The task
Gather the lines below that include the string "price", copying each in full.

Material to process
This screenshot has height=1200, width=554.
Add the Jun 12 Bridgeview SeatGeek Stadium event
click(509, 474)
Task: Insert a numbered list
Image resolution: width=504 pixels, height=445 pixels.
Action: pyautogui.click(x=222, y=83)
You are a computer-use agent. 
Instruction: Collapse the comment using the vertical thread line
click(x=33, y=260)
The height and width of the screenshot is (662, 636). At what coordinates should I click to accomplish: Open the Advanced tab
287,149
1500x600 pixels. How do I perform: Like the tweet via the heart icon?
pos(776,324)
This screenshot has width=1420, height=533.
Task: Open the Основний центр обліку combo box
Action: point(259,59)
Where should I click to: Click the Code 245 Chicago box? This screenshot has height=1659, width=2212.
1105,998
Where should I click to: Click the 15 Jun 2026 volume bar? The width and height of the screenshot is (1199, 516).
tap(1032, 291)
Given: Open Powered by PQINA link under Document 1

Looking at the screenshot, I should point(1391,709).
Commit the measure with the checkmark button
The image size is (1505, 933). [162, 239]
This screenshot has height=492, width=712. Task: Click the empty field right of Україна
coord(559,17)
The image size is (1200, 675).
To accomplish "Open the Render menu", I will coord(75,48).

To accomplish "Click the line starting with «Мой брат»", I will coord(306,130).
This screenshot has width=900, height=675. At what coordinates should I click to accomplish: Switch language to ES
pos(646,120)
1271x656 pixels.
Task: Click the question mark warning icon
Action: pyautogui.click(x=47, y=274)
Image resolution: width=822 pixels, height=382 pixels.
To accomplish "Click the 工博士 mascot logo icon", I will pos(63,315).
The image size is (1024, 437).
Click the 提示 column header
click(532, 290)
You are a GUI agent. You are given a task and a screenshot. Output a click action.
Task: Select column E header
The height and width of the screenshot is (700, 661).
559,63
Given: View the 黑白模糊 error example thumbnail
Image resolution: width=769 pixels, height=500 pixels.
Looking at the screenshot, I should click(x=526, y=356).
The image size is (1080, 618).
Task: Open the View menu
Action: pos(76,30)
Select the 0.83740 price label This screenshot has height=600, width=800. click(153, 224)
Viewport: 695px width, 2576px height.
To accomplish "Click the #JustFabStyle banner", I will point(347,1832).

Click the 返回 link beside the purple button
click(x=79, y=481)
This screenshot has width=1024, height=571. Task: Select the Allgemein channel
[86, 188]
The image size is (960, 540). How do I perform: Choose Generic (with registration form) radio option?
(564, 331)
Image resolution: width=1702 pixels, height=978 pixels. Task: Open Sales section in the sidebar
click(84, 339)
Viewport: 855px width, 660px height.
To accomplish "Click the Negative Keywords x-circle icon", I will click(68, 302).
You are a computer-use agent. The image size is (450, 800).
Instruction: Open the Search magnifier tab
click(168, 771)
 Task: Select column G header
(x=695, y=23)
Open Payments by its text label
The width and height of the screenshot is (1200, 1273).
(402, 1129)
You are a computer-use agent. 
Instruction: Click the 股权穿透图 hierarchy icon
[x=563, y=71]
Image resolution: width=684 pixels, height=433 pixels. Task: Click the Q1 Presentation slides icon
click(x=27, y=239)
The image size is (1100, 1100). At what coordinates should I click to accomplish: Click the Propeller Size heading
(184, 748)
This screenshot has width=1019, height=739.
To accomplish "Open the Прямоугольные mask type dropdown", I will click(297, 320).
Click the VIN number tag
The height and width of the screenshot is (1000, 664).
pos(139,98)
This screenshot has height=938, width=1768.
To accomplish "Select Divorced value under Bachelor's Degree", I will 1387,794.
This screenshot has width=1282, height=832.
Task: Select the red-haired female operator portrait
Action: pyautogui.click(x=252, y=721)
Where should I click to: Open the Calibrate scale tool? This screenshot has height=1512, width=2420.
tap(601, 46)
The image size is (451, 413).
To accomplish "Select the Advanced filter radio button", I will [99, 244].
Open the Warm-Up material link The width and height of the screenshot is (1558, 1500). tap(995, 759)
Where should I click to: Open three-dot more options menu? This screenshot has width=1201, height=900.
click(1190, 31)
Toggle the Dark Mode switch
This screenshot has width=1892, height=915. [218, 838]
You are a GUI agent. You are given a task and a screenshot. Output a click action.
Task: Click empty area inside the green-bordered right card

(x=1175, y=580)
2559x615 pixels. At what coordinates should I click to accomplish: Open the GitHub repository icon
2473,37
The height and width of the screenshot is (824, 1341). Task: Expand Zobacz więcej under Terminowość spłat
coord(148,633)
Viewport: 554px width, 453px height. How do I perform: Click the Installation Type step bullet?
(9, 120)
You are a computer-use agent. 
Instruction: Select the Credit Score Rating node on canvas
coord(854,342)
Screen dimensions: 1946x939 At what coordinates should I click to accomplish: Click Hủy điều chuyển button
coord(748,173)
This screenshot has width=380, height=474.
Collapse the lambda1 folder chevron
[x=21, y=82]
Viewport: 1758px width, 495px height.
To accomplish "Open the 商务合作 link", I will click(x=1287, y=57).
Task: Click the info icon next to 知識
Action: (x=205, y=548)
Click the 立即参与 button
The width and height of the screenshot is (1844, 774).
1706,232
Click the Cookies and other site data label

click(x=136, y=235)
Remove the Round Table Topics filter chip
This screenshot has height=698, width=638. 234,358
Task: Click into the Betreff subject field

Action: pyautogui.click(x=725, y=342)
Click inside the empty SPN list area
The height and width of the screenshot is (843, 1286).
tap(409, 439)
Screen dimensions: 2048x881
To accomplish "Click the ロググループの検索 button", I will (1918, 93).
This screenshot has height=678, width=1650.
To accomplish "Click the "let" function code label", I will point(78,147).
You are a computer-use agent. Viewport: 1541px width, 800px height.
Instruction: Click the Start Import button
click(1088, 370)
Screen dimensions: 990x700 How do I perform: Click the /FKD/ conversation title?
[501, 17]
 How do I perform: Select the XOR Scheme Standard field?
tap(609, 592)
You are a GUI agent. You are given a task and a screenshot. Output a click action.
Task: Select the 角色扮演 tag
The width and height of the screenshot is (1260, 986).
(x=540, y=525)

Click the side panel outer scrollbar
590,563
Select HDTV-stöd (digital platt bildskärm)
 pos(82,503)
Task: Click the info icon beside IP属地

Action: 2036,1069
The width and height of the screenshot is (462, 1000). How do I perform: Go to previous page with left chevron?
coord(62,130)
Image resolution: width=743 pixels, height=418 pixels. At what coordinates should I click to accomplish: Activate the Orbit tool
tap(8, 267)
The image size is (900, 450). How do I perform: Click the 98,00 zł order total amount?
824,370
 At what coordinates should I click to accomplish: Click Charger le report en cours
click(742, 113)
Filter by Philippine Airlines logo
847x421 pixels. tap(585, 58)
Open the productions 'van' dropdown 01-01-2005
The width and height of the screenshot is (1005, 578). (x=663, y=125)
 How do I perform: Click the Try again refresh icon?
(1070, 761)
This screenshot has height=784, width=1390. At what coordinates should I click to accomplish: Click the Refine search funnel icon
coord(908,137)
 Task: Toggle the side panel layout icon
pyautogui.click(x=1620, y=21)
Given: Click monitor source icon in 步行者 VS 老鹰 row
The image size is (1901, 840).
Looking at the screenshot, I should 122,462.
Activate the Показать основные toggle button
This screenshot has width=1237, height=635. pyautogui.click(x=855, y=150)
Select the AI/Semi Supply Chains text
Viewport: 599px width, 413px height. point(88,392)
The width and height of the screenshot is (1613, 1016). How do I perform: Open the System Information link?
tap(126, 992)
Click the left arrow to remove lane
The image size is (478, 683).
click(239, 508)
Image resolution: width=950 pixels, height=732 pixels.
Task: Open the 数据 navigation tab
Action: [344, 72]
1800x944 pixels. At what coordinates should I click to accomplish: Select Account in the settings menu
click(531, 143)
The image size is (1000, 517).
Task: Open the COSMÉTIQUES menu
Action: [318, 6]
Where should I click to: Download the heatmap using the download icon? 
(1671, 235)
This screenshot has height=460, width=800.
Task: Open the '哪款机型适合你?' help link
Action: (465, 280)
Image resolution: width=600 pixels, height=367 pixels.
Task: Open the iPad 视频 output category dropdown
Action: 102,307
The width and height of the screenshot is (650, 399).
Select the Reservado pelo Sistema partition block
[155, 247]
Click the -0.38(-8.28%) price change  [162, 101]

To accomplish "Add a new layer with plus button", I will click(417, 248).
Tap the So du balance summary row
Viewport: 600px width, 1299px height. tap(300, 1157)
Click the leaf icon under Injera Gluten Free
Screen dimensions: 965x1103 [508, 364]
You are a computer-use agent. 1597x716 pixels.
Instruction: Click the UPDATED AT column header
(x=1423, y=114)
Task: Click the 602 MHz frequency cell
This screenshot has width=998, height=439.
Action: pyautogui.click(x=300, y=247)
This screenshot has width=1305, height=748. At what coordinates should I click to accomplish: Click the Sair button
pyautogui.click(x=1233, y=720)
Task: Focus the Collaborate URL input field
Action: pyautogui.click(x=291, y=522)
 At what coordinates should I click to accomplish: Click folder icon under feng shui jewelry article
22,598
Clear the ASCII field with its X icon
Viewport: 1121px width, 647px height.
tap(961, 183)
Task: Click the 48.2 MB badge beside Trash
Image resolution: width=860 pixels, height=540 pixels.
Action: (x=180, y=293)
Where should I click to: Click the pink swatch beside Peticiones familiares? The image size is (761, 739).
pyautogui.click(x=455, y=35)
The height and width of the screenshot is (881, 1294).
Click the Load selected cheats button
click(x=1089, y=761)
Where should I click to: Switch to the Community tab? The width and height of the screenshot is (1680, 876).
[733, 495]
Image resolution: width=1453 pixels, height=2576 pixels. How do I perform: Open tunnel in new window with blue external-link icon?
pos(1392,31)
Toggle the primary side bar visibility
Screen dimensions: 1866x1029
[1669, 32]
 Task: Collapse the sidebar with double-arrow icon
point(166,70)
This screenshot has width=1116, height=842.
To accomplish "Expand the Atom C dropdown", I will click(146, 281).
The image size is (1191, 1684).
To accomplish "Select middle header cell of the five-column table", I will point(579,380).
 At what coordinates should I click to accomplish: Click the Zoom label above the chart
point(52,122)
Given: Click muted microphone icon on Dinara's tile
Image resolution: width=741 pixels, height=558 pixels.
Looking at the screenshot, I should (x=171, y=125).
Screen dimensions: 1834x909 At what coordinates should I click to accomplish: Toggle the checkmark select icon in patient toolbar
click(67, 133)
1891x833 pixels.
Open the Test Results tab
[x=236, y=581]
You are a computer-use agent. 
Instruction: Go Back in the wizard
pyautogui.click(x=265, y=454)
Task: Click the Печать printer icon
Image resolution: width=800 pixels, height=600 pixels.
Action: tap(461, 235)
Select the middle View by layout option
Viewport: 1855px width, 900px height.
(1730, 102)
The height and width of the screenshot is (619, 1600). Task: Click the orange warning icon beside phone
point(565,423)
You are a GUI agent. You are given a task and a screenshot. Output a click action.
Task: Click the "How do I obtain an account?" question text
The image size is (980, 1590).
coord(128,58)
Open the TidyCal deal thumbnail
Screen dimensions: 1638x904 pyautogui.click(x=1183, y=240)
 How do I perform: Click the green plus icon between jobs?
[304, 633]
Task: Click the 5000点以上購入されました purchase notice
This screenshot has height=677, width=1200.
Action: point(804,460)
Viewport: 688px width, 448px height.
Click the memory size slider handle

Answer box
Select the 0.83740 price label This screenshot has height=600, width=800. click(153, 224)
Click the -0.38(-8.28%) price change  [162, 101]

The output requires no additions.